→ Task to complete: According to the etcd monitoring help page, from which version of the Linux server monitoring agent is this feature supported?

→ Given text:
----------------
Help Docs

Kubernetes Etcd monitoring   

Etcd acts as the single source of truth for your Kubernetes control plane. It stores all cluster data, including node information, ConfigMaps, secrets, and service discovery details. With Site24x7’s Kubernetes etcd monitoring, you can continuously track the performance and health of this distributed key-value store to maintain cluster stability and responsiveness.

Gain granular visibility into key etcd metrics, such as request latency, leader election events, database size, and snapshot durations. These insights help you:

  • Identify performance bottlenecks and slow disk writes that can impact API server responsiveness.

  • Detect leader instability, data consistency issues, and failed quorum states before they affect your cluster.

  • Monitor disk usage and compaction activity to prevent storage bloat and ensure smooth write operations.

  • Set proactive thresholds and alerts to avoid etcd downtime and maintain control plane availability.

Stay ahead of issues and ensure your Kubernetes cluster runs smoothly by maintaining a healthy, well-monitored etcd layer with Site24x7.

Supported versions

This feature is supported from Linux server monitoring agent version 21.0.0.

Control plane monitoring and the other latest features require you to upgrade your Kubernetes agent to the latest version.

Note

If you haven't added a Kubernetes monitor yet, follow these steps to add one.

Etcd monitor   

As soon as you upgrade your agent, the Site24x7 Kubernetes monitoring agent will fetch all the etcd metrics. 
To navigate to your Etcd monitor:

  1. Log in to your Site24x7 account.
  2. Navigate to K8s > select the Cluster > Etcd. This will open the list of etcd monitors in the particular cluster. Click one to view detailed insights into that monitor.
----------------
→ Entries shown:
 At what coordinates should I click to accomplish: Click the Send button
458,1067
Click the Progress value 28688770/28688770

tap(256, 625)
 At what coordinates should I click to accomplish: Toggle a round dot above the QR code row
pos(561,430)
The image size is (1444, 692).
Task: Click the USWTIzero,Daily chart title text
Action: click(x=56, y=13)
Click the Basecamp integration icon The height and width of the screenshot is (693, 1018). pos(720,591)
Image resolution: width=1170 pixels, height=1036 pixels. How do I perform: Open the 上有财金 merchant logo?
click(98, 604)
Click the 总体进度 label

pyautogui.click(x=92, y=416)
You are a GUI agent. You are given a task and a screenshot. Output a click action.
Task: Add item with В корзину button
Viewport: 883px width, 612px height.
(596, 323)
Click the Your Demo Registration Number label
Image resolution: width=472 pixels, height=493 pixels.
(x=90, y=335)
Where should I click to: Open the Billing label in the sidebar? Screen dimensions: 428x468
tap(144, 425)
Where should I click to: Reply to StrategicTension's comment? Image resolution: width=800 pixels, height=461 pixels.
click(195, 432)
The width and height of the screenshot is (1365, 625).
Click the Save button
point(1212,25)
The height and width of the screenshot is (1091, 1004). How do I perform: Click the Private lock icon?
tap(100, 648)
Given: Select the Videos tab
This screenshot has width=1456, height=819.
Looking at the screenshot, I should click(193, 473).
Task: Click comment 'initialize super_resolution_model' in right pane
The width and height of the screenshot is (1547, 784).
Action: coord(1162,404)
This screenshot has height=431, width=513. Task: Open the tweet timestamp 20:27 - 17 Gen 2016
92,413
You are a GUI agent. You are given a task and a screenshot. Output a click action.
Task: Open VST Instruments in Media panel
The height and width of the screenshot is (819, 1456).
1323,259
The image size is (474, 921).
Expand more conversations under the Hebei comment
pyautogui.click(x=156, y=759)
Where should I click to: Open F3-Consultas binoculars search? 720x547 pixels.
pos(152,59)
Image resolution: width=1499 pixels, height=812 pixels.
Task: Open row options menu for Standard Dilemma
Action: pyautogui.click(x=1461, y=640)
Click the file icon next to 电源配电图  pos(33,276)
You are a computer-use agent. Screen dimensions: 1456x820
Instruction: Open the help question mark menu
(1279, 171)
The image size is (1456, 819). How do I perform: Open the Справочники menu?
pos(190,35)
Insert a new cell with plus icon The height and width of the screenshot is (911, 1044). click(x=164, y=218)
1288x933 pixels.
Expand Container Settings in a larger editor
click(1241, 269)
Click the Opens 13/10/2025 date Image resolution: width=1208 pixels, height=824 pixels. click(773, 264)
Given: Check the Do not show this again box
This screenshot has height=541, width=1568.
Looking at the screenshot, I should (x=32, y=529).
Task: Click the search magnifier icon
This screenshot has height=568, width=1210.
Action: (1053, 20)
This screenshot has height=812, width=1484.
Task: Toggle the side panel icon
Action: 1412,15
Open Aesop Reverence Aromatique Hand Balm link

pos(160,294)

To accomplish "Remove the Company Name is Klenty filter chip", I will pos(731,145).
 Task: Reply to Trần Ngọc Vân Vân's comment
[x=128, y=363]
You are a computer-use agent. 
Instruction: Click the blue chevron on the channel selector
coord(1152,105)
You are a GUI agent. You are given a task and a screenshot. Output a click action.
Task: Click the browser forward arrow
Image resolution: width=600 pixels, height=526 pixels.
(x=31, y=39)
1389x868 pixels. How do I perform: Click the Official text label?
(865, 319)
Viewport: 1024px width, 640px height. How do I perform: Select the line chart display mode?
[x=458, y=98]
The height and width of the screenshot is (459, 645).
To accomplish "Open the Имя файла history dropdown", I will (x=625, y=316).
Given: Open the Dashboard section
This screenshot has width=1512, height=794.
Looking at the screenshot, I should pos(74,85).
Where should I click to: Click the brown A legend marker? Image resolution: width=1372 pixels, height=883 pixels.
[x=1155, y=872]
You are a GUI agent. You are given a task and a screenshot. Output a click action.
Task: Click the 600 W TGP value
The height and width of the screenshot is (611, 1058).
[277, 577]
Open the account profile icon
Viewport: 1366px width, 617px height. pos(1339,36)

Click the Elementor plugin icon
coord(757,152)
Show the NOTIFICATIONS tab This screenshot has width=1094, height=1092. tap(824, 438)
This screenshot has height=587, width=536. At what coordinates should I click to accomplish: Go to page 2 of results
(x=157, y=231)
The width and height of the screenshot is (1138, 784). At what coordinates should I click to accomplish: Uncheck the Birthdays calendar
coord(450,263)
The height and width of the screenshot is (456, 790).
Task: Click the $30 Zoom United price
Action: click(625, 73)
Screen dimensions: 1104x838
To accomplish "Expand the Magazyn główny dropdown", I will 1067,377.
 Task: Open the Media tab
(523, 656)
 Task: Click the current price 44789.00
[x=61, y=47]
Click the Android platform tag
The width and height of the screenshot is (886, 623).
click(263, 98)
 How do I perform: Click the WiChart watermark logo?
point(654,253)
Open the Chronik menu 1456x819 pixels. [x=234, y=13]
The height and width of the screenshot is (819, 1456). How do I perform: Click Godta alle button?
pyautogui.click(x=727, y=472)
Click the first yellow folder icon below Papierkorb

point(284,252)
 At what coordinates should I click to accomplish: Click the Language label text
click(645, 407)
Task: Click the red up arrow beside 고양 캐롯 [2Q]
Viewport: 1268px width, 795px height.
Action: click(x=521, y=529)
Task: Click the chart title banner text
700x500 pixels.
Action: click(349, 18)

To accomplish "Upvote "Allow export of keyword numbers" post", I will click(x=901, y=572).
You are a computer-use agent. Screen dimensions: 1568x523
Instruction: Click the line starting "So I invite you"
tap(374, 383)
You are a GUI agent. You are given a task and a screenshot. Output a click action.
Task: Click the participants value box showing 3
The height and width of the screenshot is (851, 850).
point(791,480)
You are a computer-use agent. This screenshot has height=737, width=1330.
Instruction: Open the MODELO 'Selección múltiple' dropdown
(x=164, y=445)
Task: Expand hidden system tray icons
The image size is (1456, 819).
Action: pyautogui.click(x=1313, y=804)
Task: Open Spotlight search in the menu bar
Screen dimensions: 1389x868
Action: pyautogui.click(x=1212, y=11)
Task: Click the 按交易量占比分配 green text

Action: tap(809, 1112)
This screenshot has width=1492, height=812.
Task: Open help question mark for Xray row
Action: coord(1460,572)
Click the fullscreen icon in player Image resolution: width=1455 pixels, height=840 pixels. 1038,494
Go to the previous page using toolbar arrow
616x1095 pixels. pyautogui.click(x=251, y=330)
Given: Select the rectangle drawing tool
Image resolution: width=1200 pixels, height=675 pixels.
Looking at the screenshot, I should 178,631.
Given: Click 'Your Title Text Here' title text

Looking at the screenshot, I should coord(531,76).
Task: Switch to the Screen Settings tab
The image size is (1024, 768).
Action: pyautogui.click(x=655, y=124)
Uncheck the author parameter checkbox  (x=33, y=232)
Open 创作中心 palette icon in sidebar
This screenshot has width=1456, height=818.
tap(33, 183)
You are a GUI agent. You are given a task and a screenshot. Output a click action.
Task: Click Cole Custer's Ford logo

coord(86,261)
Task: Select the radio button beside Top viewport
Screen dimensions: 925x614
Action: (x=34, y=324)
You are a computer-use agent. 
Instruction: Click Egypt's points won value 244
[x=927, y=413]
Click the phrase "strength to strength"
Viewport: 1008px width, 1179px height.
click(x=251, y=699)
----------------
→ Solution for this problem: Version 21.0.0.